At the dinner, they discovered a shared love of the theatre and realised they had already crossed paths when Peter first moved to the town. “We were talking about a performance we’d both been to see and I suddenly remembered that I’d seen him before,” says Mary. “I’d been with my ballet class at the theatre and we had been checking out the men who came in. I remember thinking he looked lovely. I even remembered exactly where he was sitting.”

That evening, Mary decided against going to her ballet class and stayed at her mother’s house to speak to Peter. A month later, Mary brought him some homemade maple syrup to try. “We had talked about the fact both our families made it,” says Peter. They remained friends for another couple of months before things became romantic. “I just felt this feeling of closeness and comfort,” says Peter. “It felt completely right.” Mary was married, but living apart from the father of her two girls because the relationship was not working out. When they officially separated, Peter and Mary became a couple. “I met her girls and developed an incredible bond with them,” says Peter. “I fell for them hook, line and sinker.”

A family snap from about 1989.
A family snap from about 1989. Photograph: Provided by Peter Taylor

Peter and Mary moved in together in the September and married the following July, with a reception at Mary’s parents’ house. In 1978, they moved to Oshawa, Ontario, and their daughter was born the same year. In 1983, Peter set up a management consulting business and Mary began working alongside him. The family enjoyed outdoor pursuits in Canada, such as biking, sailing and skiing, as well as trips abroad. “We’re passionate about travelling together,” says Mary. “We’ve been to lots of places, including Asia, Australia, France and Kenya. We also love hiking and go to England for long-distance walks, like the Coast to Coast.”

Three years ago, Mary was in a serious car accident and broke more than 40 bones. After many surgeries, she has recovered, but she says they move at a “slower pace … I had to learn to walk again. Peter also had brain surgery, so we have both taken things a lot easier recently.”

They also love to spend time with their grownup daughters. “My eldest is working as an emergency room doctor, my second daughter is a teacher for autistic children and our youngest has just completed an MA in social work,” says Mary. Before the pandemic, they saw them regularly, along with their seven grandchildren. “We still try to meet outdoors as much as possible,” says Mary.

Peter believes the couple have always had an extraordinary bond. “I love her willingness to pull me up on things and keep me pointed in the right direction. I’ve never had this closeness with another person.
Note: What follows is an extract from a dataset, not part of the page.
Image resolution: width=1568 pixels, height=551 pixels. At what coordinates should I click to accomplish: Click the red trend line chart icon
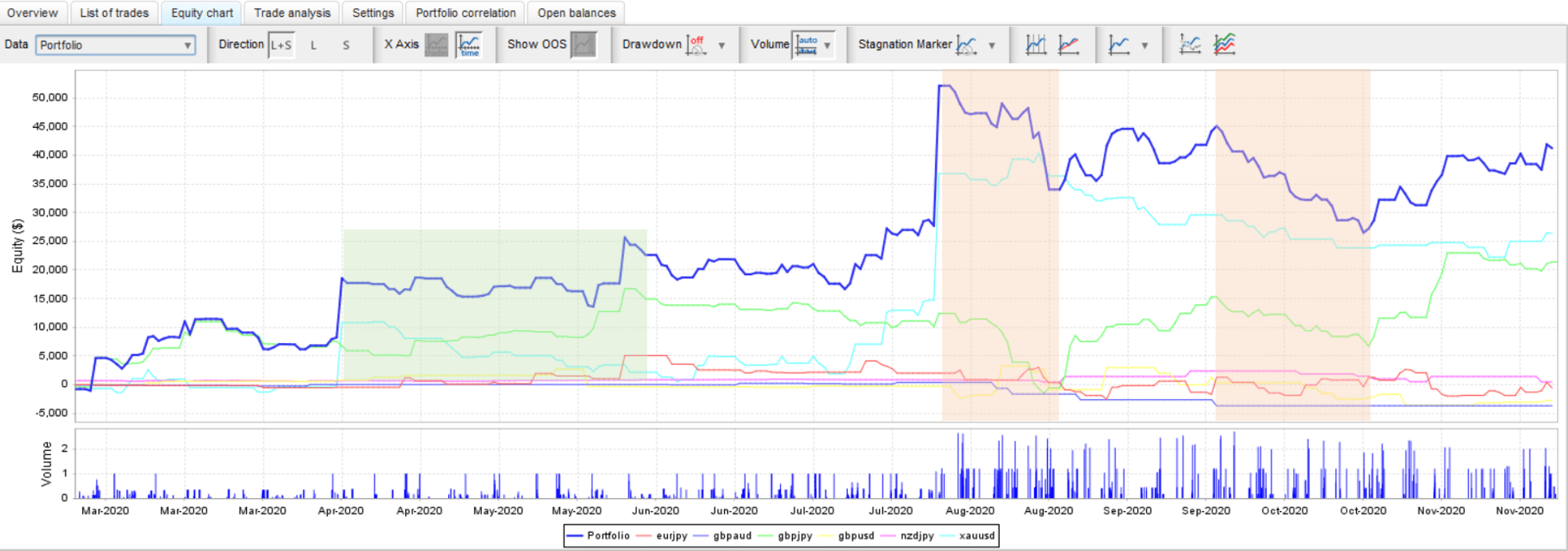point(1069,45)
There’s no words for it.”

For Mary, it is the feeling of comfort their relationship brings that has kept them together so long. “I can tell him absolutely anything and I am always myself. He gives me advice – not that I always agree,” she says, laughing. “I think that, in a relationship, it’s not the problems that make people grow apart, but the way you resolve them. If you can work through them with mutual respect, that will make you stronger.”